Separating Problem Solving from Code Generation: Evaluating LLMs on Competitive Programming Through Natural-Language Editorials
This paper argues that evaluations of Large Language Models (LLMs) on competitive programming tasks conflate two distinct abilities: algorithmic problem-solving and code-level implementation. The authors propose using natural-language editorials as an intermediate step to separate these skills. Their experiments show that generating editorials before code improves solve rates for some LLMs, with larger gains when using expertly written "gold" editorials. However, models still struggle with implementation, and the gap between generated and gold editorials reveals a persistent problem-solving bottleneck. The study introduces a dataset of 83 ICPC-style problems with gold editorials and test suites, evaluates 19 LLMs, and validates an LLM-as-a-judge protocol for scalable evaluation.
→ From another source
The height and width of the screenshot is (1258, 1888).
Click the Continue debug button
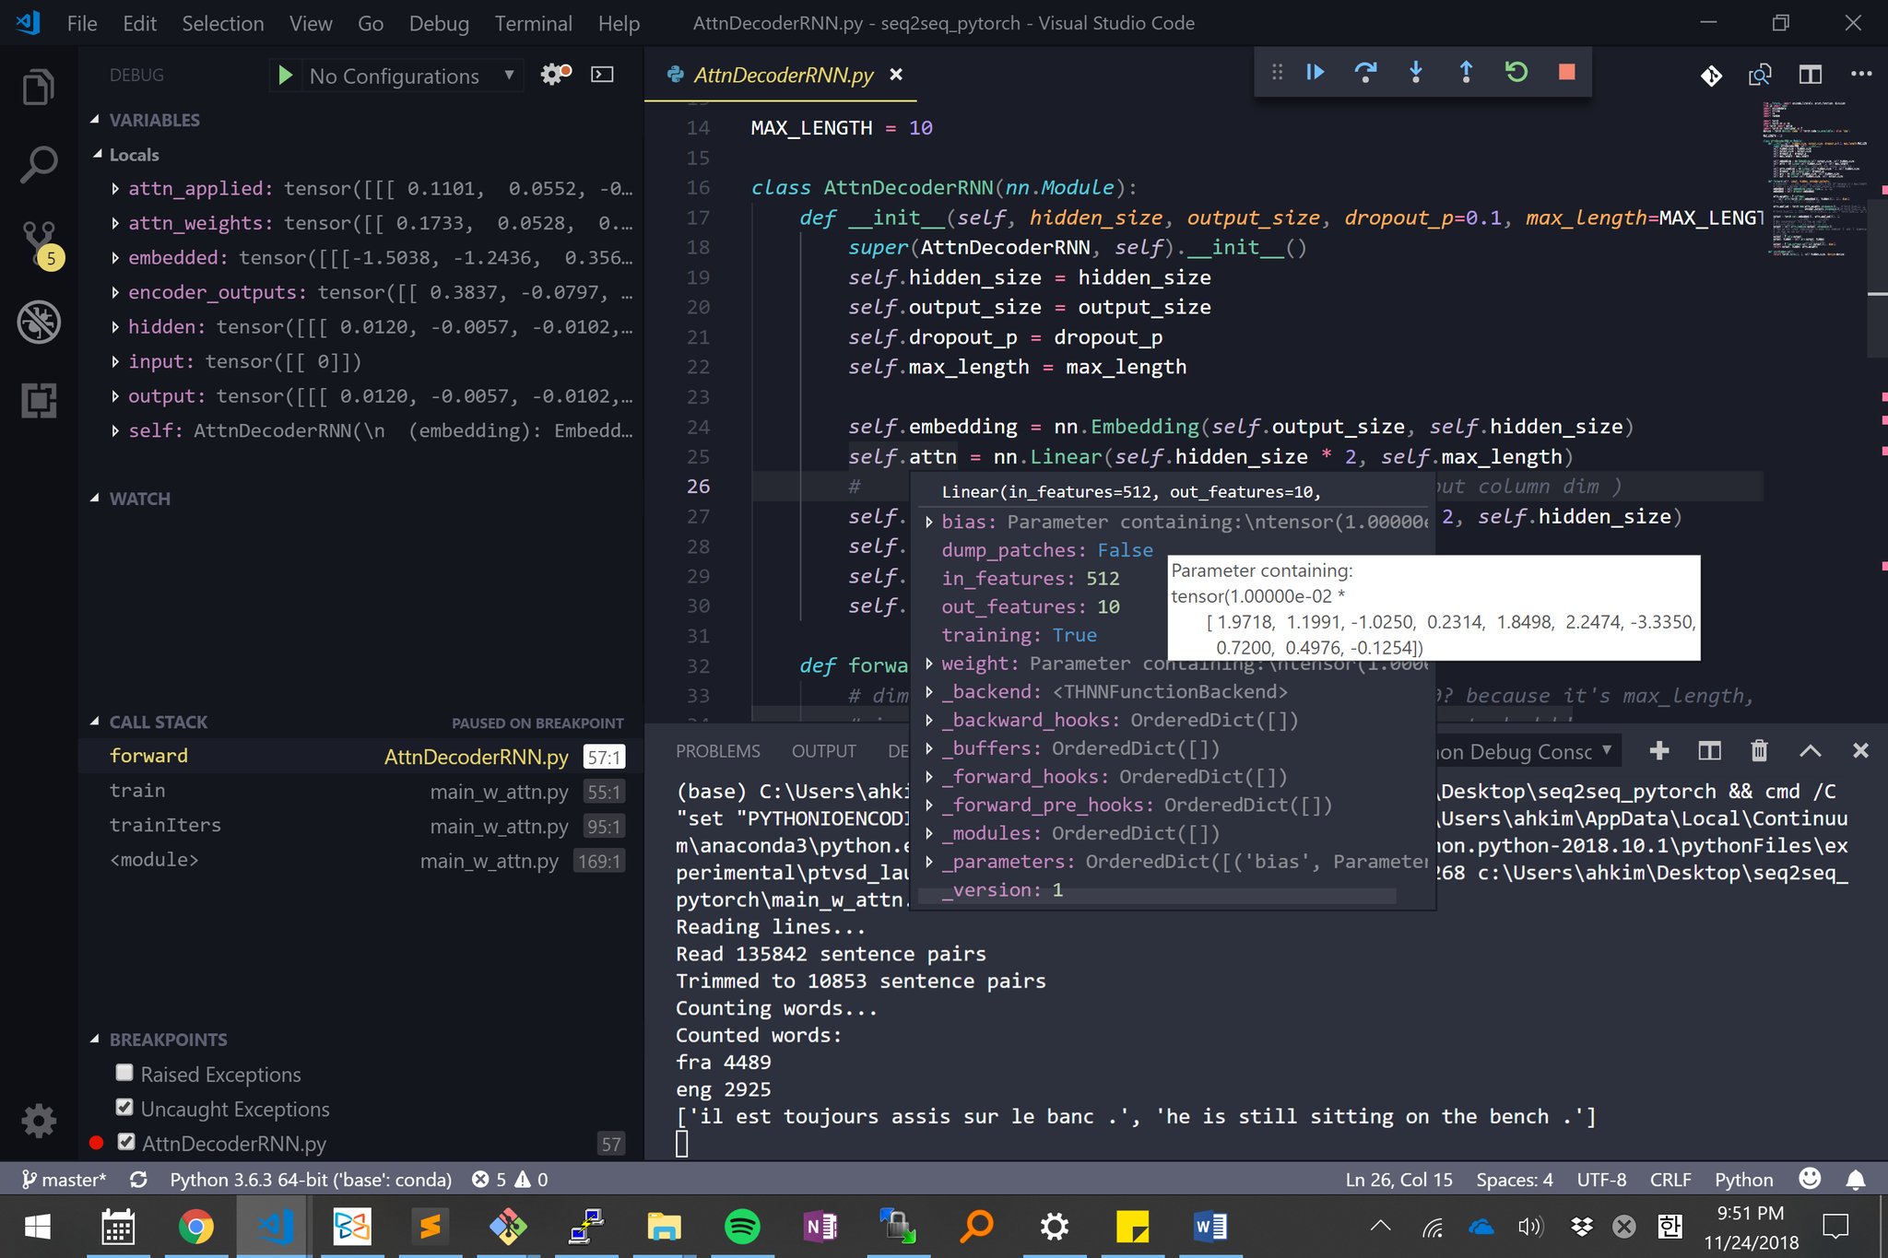[1316, 72]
The authors recommend that future benchmarks explicitly separate problem solving from implementation.
Key quotes
We argue that competitive programming is fundamentally a problem-solving task and propose centering natural-language editorials in both solution generation and evaluation.
Generating an editorial prior to code improves solve rates for some LLMs, with substantially larger gains when using expertly written gold editorials.
Even with gold editorials, models continue to struggle with implementation, while the gap between generated and gold editorials reveals a persistent problem-solving bottleneck in specifying correct and complete algorithms.
We argue that future benchmarks should explicitly separate problem solving from implementation.